*Extracted entries*
Start of Block

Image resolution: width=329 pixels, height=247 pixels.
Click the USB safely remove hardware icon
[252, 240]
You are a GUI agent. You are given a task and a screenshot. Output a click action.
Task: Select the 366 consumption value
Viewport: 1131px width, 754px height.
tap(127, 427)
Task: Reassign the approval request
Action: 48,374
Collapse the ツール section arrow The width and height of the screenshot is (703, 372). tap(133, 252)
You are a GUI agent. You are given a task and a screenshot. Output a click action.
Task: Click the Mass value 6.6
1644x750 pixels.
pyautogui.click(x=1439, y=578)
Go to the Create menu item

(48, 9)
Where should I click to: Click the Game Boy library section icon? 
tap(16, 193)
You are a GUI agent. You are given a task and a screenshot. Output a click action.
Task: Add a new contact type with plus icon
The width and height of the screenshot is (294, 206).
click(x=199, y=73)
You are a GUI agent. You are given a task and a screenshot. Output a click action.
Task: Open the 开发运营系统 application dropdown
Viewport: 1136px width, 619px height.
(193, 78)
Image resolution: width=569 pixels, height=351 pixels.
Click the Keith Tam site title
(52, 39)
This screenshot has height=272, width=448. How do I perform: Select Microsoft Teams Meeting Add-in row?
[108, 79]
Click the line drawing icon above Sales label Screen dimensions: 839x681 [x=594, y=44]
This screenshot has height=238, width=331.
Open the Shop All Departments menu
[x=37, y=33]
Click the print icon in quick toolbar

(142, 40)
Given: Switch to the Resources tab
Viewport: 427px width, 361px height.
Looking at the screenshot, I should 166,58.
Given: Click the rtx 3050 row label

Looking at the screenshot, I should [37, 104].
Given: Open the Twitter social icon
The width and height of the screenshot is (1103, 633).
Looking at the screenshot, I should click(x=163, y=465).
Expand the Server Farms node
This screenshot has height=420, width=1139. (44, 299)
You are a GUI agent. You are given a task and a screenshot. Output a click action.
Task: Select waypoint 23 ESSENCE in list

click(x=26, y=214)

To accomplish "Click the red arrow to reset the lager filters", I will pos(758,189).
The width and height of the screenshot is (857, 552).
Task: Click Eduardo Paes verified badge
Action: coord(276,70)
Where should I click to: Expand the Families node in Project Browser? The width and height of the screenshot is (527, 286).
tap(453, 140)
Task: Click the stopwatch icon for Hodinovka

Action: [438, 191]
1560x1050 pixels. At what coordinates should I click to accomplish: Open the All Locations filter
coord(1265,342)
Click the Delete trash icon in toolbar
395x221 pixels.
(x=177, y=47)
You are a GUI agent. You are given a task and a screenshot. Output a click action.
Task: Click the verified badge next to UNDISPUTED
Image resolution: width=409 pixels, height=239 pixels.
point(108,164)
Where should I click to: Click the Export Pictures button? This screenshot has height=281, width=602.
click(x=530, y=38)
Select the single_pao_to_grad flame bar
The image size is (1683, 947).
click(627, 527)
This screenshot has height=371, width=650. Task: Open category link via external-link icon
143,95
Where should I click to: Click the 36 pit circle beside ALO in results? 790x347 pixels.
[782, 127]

End of Block

*The problem*
Please make your reply exactly the lines from the one containing "Click the line" through the end of the entries above, and nothing more.

*Task response*
Click the line drawing icon above Sales label Screen dimensions: 839x681 [x=594, y=44]
This screenshot has height=238, width=331.
Open the Shop All Departments menu
[x=37, y=33]
Click the print icon in quick toolbar

(142, 40)
Given: Switch to the Resources tab
Viewport: 427px width, 361px height.
Looking at the screenshot, I should 166,58.
Given: Click the rtx 3050 row label

Looking at the screenshot, I should [37, 104].
Given: Open the Twitter social icon
The width and height of the screenshot is (1103, 633).
Looking at the screenshot, I should click(x=163, y=465).
Expand the Server Farms node
This screenshot has height=420, width=1139. (44, 299)
You are a GUI agent. You are given a task and a screenshot. Output a click action.
Task: Select waypoint 23 ESSENCE in list

click(x=26, y=214)

To accomplish "Click the red arrow to reset the lager filters", I will pos(758,189).
The width and height of the screenshot is (857, 552).
Task: Click Eduardo Paes verified badge
Action: coord(276,70)
Where should I click to: Expand the Families node in Project Browser? The width and height of the screenshot is (527, 286).
tap(453, 140)
Task: Click the stopwatch icon for Hodinovka

Action: [438, 191]
1560x1050 pixels. At what coordinates should I click to accomplish: Open the All Locations filter
coord(1265,342)
Click the Delete trash icon in toolbar
395x221 pixels.
(x=177, y=47)
You are a GUI agent. You are given a task and a screenshot. Output a click action.
Task: Click the verified badge next to UNDISPUTED
Image resolution: width=409 pixels, height=239 pixels.
point(108,164)
Where should I click to: Click the Export Pictures button? This screenshot has height=281, width=602.
click(x=530, y=38)
Select the single_pao_to_grad flame bar
The image size is (1683, 947).
click(627, 527)
This screenshot has height=371, width=650. Task: Open category link via external-link icon
143,95
Where should I click to: Click the 36 pit circle beside ALO in results? 790x347 pixels.
[782, 127]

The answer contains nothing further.